Recorded information:
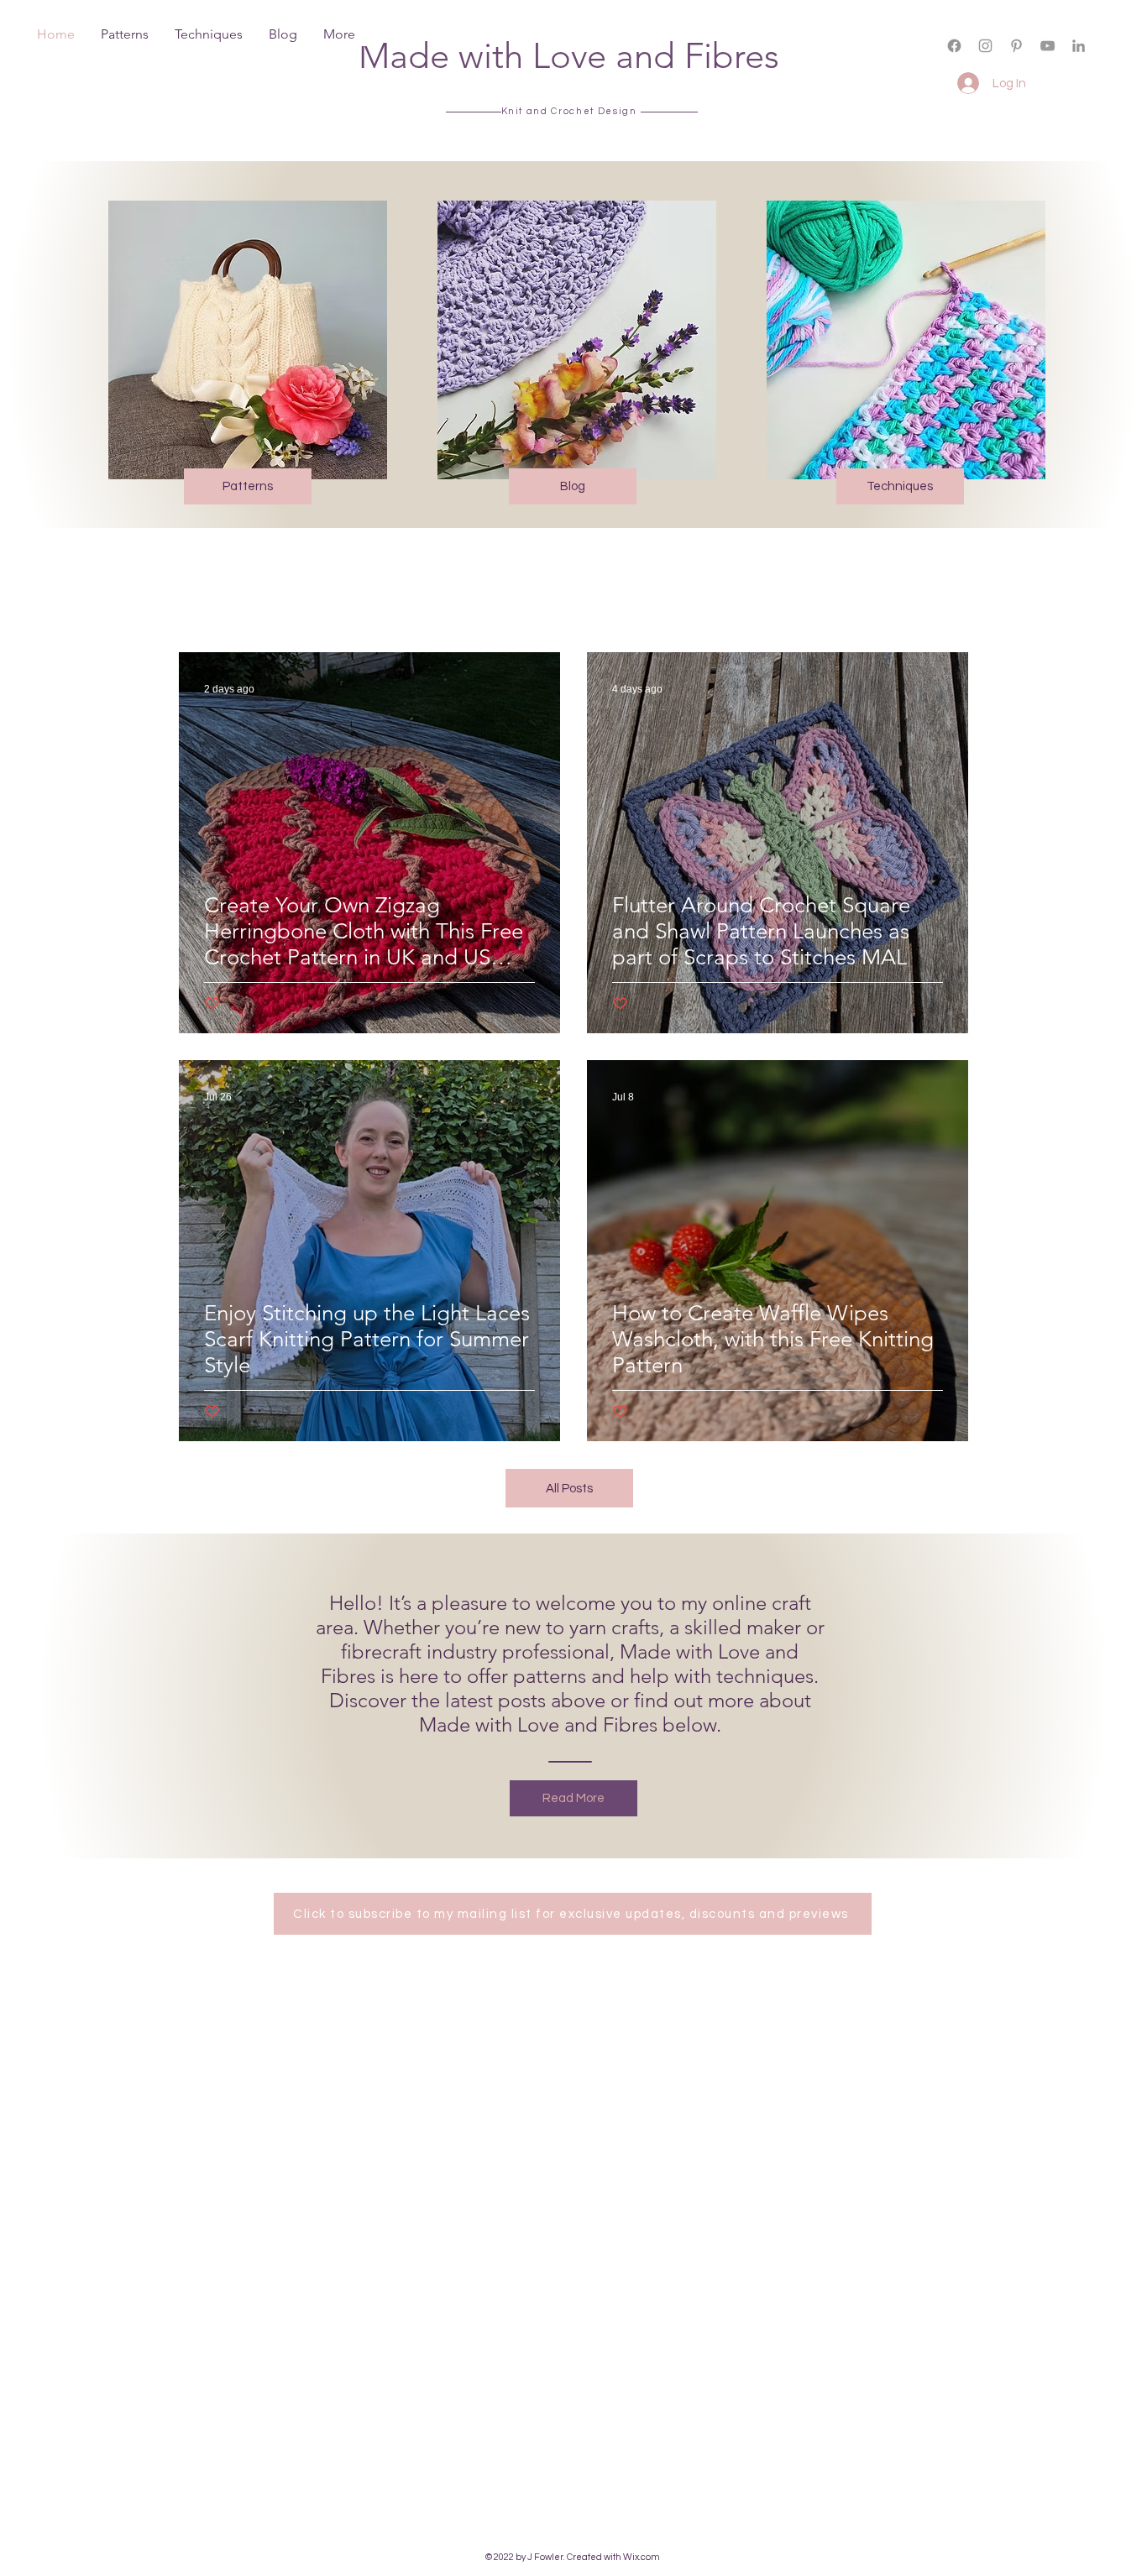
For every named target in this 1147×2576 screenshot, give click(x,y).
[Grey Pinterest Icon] (1016, 46)
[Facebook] (954, 46)
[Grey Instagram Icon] (985, 46)
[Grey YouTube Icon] (1047, 46)
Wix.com (641, 2557)
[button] (971, 59)
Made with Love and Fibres (569, 55)
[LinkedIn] (1078, 46)
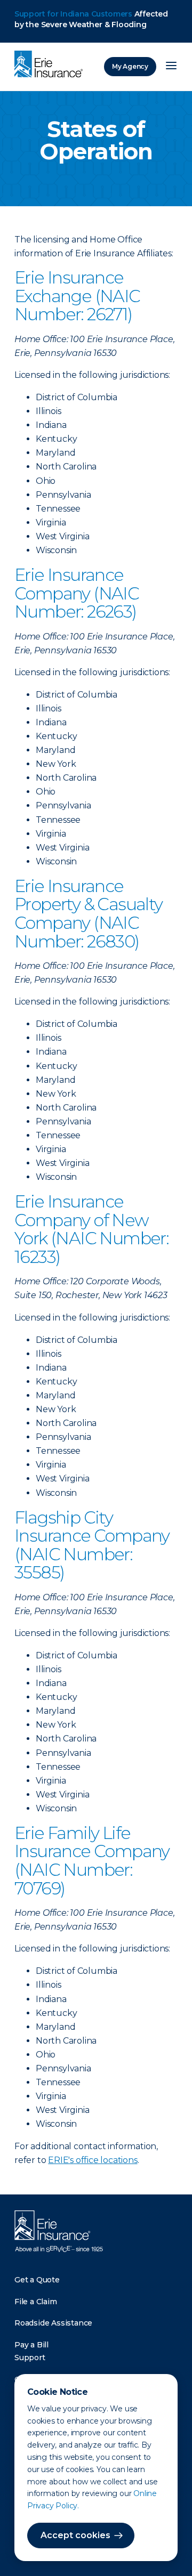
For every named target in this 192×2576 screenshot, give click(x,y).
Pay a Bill (31, 2345)
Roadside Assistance (53, 2323)
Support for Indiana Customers (73, 14)
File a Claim (35, 2301)
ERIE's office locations (92, 2160)
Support (29, 2357)
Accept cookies (75, 2535)
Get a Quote (37, 2280)
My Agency (130, 66)
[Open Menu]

Task description: If a line above holds the string "named", copy it out.

Solved exercise:
For every named target in this 1147×2576 screenshot, give click(x,y).
For every named target in this 192×2576 screenshot, give click(x,y).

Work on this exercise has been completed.